(Stored items)

++++++++++++++++++++

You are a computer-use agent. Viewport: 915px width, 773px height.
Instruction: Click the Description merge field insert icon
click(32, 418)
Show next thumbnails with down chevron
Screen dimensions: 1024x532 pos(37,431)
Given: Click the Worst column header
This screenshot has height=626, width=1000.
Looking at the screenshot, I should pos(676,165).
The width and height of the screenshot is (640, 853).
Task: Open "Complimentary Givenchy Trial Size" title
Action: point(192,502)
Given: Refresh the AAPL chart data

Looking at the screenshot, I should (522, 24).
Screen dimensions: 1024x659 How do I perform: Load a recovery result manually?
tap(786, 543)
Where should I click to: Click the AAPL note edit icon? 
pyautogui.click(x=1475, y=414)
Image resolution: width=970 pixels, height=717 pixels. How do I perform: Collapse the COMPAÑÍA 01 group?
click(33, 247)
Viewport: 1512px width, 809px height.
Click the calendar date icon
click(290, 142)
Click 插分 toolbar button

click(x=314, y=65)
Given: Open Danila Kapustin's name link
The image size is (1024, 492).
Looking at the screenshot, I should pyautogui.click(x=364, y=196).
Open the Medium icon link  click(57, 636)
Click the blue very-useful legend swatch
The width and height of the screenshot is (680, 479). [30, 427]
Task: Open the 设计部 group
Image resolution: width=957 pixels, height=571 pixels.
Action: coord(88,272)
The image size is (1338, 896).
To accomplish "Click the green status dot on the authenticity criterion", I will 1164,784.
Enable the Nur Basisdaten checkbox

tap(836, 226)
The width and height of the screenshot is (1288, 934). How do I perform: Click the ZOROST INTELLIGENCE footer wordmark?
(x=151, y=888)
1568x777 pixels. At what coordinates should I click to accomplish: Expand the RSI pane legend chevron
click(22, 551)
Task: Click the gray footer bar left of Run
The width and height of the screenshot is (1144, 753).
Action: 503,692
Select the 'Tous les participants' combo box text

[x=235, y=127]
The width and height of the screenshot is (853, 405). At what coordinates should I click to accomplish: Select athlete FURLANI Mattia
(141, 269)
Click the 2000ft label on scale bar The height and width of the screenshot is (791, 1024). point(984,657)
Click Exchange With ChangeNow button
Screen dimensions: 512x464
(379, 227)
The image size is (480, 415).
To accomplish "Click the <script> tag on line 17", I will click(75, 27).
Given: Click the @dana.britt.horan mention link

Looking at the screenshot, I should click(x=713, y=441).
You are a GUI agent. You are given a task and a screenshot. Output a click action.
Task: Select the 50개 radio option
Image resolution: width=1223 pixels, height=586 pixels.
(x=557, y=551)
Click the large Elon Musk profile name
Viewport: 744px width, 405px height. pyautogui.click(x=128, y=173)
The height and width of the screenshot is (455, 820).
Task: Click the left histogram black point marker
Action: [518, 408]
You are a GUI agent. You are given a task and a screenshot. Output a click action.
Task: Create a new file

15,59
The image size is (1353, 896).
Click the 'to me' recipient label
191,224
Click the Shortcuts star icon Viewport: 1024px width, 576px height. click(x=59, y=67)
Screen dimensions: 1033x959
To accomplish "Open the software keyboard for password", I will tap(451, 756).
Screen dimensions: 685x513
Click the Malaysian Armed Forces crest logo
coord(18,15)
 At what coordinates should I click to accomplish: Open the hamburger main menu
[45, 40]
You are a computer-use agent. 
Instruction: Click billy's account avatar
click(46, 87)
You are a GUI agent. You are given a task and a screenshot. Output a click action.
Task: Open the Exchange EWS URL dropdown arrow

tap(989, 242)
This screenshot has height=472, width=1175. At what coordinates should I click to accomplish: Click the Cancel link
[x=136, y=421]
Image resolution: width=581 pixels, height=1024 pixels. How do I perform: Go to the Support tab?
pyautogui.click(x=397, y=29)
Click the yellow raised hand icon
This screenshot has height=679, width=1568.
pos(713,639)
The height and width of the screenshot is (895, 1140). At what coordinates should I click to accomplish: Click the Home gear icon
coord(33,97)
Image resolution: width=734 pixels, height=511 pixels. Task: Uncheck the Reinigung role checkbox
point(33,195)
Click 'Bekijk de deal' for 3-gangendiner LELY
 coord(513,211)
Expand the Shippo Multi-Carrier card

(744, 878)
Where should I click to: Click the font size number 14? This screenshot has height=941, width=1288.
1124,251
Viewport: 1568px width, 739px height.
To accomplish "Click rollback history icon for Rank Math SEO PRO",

++++++++++++++++++++

**Problem to work on**
All of the data shown above should be printed exactly as given.

**Output below**
You are a computer-use agent. Viewport: 915px width, 773px height.
Instruction: Click the Description merge field insert icon
click(32, 418)
Show next thumbnails with down chevron
Screen dimensions: 1024x532 pos(37,431)
Given: Click the Worst column header
This screenshot has height=626, width=1000.
Looking at the screenshot, I should pos(676,165).
The width and height of the screenshot is (640, 853).
Task: Open "Complimentary Givenchy Trial Size" title
Action: point(192,502)
Given: Refresh the AAPL chart data

Looking at the screenshot, I should (522, 24).
Screen dimensions: 1024x659 How do I perform: Load a recovery result manually?
tap(786, 543)
Where should I click to: Click the AAPL note edit icon? 
pyautogui.click(x=1475, y=414)
Image resolution: width=970 pixels, height=717 pixels. How do I perform: Collapse the COMPAÑÍA 01 group?
click(33, 247)
Viewport: 1512px width, 809px height.
Click the calendar date icon
click(290, 142)
Click 插分 toolbar button

click(x=314, y=65)
Given: Open Danila Kapustin's name link
The image size is (1024, 492).
Looking at the screenshot, I should pyautogui.click(x=364, y=196).
Open the Medium icon link  click(57, 636)
Click the blue very-useful legend swatch
The width and height of the screenshot is (680, 479). [30, 427]
Task: Open the 设计部 group
Image resolution: width=957 pixels, height=571 pixels.
Action: coord(88,272)
The image size is (1338, 896).
To accomplish "Click the green status dot on the authenticity criterion", I will 1164,784.
Enable the Nur Basisdaten checkbox

tap(836, 226)
The width and height of the screenshot is (1288, 934). How do I perform: Click the ZOROST INTELLIGENCE footer wordmark?
(x=151, y=888)
1568x777 pixels. At what coordinates should I click to accomplish: Expand the RSI pane legend chevron
click(22, 551)
Task: Click the gray footer bar left of Run
The width and height of the screenshot is (1144, 753).
Action: 503,692
Select the 'Tous les participants' combo box text

[x=235, y=127]
The width and height of the screenshot is (853, 405). At what coordinates should I click to accomplish: Select athlete FURLANI Mattia
(141, 269)
Click the 2000ft label on scale bar The height and width of the screenshot is (791, 1024). point(984,657)
Click Exchange With ChangeNow button
Screen dimensions: 512x464
(379, 227)
The image size is (480, 415).
To accomplish "Click the <script> tag on line 17", I will click(75, 27).
Given: Click the @dana.britt.horan mention link

Looking at the screenshot, I should click(x=713, y=441).
You are a GUI agent. You are given a task and a screenshot. Output a click action.
Task: Select the 50개 radio option
Image resolution: width=1223 pixels, height=586 pixels.
(x=557, y=551)
Click the large Elon Musk profile name
Viewport: 744px width, 405px height. pyautogui.click(x=128, y=173)
The height and width of the screenshot is (455, 820).
Task: Click the left histogram black point marker
Action: [518, 408]
You are a GUI agent. You are given a task and a screenshot. Output a click action.
Task: Create a new file

15,59
The image size is (1353, 896).
Click the 'to me' recipient label
191,224
Click the Shortcuts star icon Viewport: 1024px width, 576px height. click(x=59, y=67)
Screen dimensions: 1033x959
To accomplish "Open the software keyboard for password", I will tap(451, 756).
Screen dimensions: 685x513
Click the Malaysian Armed Forces crest logo
coord(18,15)
 At what coordinates should I click to accomplish: Open the hamburger main menu
[45, 40]
You are a computer-use agent. 
Instruction: Click billy's account avatar
click(46, 87)
You are a GUI agent. You are given a task and a screenshot. Output a click action.
Task: Open the Exchange EWS URL dropdown arrow

tap(989, 242)
This screenshot has height=472, width=1175. At what coordinates should I click to accomplish: Click the Cancel link
[x=136, y=421]
Image resolution: width=581 pixels, height=1024 pixels. How do I perform: Go to the Support tab?
pyautogui.click(x=397, y=29)
Click the yellow raised hand icon
This screenshot has height=679, width=1568.
pos(713,639)
The height and width of the screenshot is (895, 1140). At what coordinates should I click to accomplish: Click the Home gear icon
coord(33,97)
Image resolution: width=734 pixels, height=511 pixels. Task: Uncheck the Reinigung role checkbox
point(33,195)
Click 'Bekijk de deal' for 3-gangendiner LELY
 coord(513,211)
Expand the Shippo Multi-Carrier card

(744, 878)
Where should I click to: Click the font size number 14? This screenshot has height=941, width=1288.
1124,251
Viewport: 1568px width, 739px height.
To accomplish "Click rollback history icon for Rank Math SEO PRO",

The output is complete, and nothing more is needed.